The benchmark BSE Sensex surged by 1,000.36 points, or 1.21%, to end the day at 83,755.87 — its highest closing since October 2024. The NSE Nifty50 followed suit, climbing 304.25 points, also up 1.21%, to close at 25,549.
The market rally was primarily fuelled by news of a ceasefire agreement between Iran and Israel, a development that eased concerns in the oil-sensitive Middle East region. The truce helped stabilise global crude prices and bolstered risk appetite among investors, leading to a strong uptick in domestic equities.
The gains were broad-based but particularly strong in the financial and energy sectors. The Bank Nifty index scaled a new record high, driven by notable gains in HDFC Bank, which continued to impress investors with solid quarterly results and stable asset quality.
Reliance Industries Limited (RIL) also played a significant role in the day’s gains. Its market capitalisation crossed the ₹20 lakh crore mark, powered by its diversified presence in refining, telecom, and retail — all of which have shown resilient performance amid volatile global conditions.
Domestic institutional investors (DIIs) remained steady buyers throughout the session, encouraged by positive global cues and India’s improving macroeconomic indicators. Foreign portfolio investors (FPIs), while cautious, also showed renewed interest in Indian assets following the ceasefire announcement and stable economic outlook.
Oil prices saw some cooling, with Brent crude hovering around $82 per barrel, offering relief from inflationary pressure.
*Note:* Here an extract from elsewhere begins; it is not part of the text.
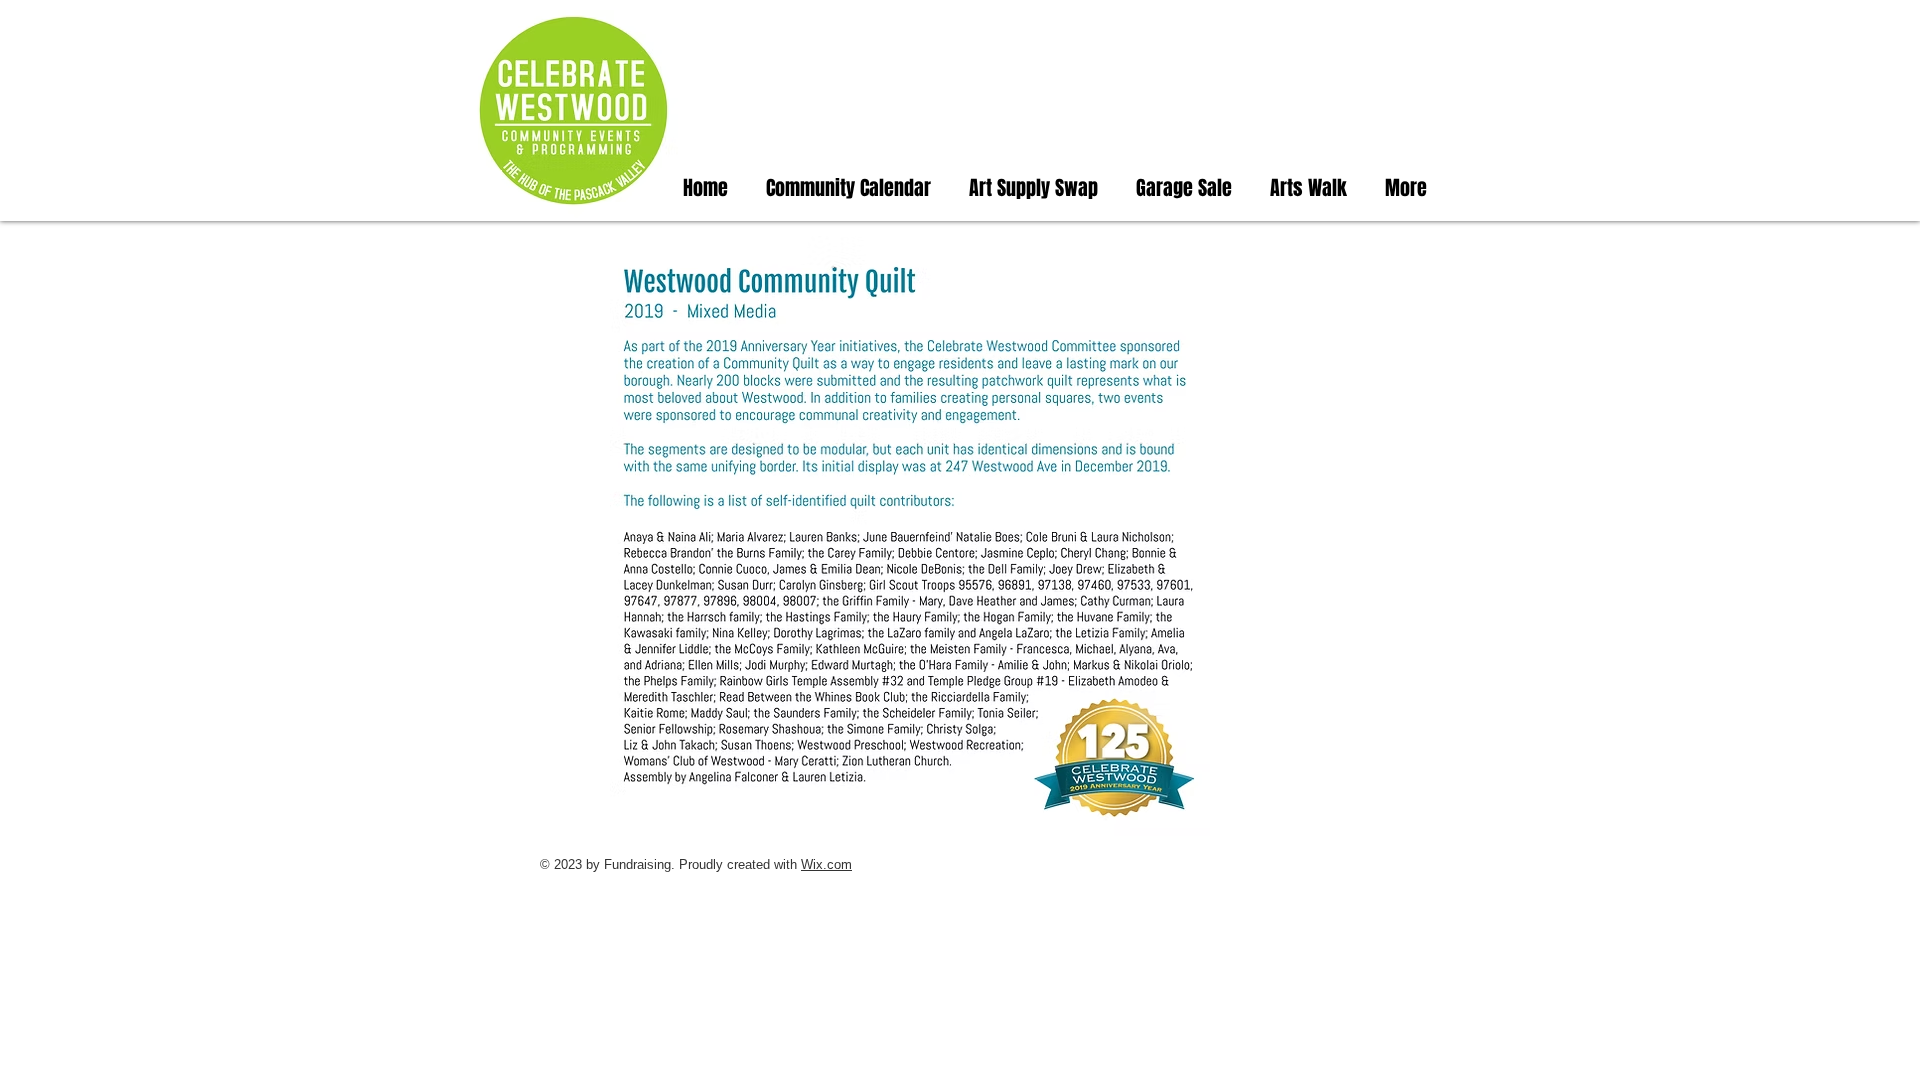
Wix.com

Meanwhile, the Indian rupee appreciated slightly, closing near 81.10 against the U.S. dollar, supported by healthy foreign inflows and robust capital markets.
Analysts remain optimistic about the near-term outlook, citing easing geopolitical stress, sustained corporate performance, and improving domestic indicators such as Purchasing Managers' Index (PMI) readings. However, they advise investors to stay alert to external risks, including global inflation trends and central bank policy shifts, which could influence market volatility.